The second of these hybrids is the hybrid between process and substance. Most of the agreements only agree on the processes to be used. These processes are then constitutionally or institutionally incorporated, but what they processes essentially do is to institutionalise ‘agreement to disagree’ and build it into the foundations of the state. At first sight this seems to allow us to set aside substance but on closer examination this doesn’t hold water. This is because in agreeing that the state can incorporate such processes one must be holding a substantive conception of the state as process.
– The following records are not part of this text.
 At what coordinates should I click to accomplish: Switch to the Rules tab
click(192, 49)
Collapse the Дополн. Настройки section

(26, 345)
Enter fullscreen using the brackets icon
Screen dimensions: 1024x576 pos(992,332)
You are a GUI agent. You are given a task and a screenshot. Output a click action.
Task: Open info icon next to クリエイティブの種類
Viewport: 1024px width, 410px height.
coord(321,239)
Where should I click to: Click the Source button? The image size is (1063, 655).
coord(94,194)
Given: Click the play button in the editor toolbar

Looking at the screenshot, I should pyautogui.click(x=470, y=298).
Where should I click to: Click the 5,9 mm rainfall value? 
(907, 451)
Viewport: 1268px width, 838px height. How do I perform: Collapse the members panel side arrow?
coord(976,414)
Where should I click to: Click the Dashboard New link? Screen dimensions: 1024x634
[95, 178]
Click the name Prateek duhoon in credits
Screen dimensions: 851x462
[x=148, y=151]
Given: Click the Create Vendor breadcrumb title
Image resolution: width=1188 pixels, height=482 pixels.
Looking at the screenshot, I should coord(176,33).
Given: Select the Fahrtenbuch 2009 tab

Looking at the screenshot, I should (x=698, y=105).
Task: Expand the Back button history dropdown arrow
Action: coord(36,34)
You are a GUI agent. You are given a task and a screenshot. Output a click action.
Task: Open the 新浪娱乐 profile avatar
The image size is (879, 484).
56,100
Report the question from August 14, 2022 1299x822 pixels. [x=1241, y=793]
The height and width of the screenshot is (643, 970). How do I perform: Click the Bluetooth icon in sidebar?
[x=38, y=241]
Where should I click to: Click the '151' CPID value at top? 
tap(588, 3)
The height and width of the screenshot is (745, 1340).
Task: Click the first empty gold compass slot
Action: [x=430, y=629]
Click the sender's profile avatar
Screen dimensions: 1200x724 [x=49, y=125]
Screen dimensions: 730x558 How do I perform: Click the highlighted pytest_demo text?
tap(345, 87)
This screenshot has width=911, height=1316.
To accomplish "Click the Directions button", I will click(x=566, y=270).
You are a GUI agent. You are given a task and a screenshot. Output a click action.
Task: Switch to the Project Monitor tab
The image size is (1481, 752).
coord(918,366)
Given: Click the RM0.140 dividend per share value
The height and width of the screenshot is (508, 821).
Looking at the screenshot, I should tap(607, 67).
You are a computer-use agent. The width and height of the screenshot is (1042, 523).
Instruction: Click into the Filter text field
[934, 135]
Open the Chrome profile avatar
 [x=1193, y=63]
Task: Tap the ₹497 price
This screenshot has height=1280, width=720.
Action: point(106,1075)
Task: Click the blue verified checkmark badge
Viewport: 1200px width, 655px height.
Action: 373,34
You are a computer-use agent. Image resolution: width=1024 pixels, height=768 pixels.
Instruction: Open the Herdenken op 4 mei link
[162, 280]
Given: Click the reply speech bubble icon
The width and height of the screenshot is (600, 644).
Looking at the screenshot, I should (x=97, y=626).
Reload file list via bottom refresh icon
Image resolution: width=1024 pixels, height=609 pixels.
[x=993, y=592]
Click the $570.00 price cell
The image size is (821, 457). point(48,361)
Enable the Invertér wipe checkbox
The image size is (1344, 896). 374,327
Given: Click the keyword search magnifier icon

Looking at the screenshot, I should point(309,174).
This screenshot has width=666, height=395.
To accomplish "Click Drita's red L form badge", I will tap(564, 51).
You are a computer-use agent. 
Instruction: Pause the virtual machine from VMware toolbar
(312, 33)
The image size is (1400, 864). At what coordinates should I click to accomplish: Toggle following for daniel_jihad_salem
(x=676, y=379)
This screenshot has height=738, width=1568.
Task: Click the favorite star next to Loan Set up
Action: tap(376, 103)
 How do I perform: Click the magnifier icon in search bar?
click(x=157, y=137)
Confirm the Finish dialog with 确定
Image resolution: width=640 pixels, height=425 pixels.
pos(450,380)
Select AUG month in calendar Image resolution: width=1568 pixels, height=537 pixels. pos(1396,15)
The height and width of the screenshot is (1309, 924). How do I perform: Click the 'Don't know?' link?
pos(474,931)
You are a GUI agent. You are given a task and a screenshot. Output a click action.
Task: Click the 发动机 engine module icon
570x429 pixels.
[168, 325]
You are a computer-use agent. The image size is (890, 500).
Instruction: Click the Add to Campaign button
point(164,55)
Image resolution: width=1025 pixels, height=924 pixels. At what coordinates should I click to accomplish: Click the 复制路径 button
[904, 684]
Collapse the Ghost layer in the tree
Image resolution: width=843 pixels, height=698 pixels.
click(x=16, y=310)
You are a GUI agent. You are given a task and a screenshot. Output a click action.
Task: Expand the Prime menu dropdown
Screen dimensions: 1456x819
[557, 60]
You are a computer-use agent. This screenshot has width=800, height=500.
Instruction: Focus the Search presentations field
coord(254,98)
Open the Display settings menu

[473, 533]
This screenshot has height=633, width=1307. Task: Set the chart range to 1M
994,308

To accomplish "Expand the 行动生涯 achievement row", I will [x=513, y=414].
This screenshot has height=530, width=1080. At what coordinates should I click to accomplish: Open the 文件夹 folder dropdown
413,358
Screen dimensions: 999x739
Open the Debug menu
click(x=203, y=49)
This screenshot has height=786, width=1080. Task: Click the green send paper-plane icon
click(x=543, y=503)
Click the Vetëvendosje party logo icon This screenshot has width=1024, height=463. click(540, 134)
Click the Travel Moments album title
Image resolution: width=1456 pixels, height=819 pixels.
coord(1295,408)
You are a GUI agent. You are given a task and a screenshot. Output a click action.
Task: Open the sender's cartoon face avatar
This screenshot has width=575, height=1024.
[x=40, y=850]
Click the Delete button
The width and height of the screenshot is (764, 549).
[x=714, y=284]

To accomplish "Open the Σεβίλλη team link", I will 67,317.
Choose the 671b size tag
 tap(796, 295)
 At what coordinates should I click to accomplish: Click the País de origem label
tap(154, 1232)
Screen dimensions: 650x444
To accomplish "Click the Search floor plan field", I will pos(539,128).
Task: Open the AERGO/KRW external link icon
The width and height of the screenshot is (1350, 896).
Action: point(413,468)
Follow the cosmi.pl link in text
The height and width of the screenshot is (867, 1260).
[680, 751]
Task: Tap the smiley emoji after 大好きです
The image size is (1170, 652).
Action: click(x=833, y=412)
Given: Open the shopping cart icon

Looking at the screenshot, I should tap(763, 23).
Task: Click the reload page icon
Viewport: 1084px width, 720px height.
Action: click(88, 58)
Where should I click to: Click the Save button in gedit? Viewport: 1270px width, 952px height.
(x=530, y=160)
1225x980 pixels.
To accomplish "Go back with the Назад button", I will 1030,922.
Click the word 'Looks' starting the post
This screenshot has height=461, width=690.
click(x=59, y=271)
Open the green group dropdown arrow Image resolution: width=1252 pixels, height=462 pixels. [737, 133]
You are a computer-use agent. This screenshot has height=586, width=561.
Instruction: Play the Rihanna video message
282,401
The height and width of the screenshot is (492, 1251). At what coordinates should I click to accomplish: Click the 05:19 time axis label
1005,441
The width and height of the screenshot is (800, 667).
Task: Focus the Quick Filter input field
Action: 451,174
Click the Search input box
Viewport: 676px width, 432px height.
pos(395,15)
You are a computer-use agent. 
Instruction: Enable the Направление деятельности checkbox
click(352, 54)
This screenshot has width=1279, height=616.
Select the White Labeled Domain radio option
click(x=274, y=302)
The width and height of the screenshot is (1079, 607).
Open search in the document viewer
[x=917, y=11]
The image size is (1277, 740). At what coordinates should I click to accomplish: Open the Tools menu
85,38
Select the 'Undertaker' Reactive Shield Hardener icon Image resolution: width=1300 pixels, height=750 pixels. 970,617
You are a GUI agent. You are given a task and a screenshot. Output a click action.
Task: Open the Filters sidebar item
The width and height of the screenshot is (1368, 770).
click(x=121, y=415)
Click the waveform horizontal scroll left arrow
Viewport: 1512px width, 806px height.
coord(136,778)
The third of these hybrids is between representation and participation in democracy. Thus, these agreements emphasise representative democracy but also bring in a lot of participatory elements. In some ways this is a pragmatic role, as those who are concluding peace agreements are often unelected and without any democratic legitimacy. This meant it was necessary to continually invoke participation and ‘the people’. Thus, the agreement appears to have multiple authors.

New law or new practice?
There is a question as to whether this is really new law? Although she has found a number of agreements it really doesn’t follow that this is law. What she does note is that peace agreements articulate themselves with constant reference to self-determination. In this way they represent an attempt to mediate the central contradiction of self-determination. They represent a ‘law of the centre’. Furthermore, peace agreements seem related to developments in the ‘democratic rights’ human rights law and are linked to some recent tribunal judgments, such as the Wall Advisory Opinion and the Badinter Commission’s Opinion on Yugoslavia.

Two readings
The most interesting part of this talk (and Professor Bell agreed with this) was the way in which these developments can be viewed from different angles. On the one hand, one can read them in an optimistic way. The developments can be interpreted in a heady, post-sovereign way whereby identity is fluid and transformative, it results – as Bell excellently put it – in an ‘internationalised, permanently transitional constitution’. This of course finds support with a certain kind of optimistic, liberal constitutionalist.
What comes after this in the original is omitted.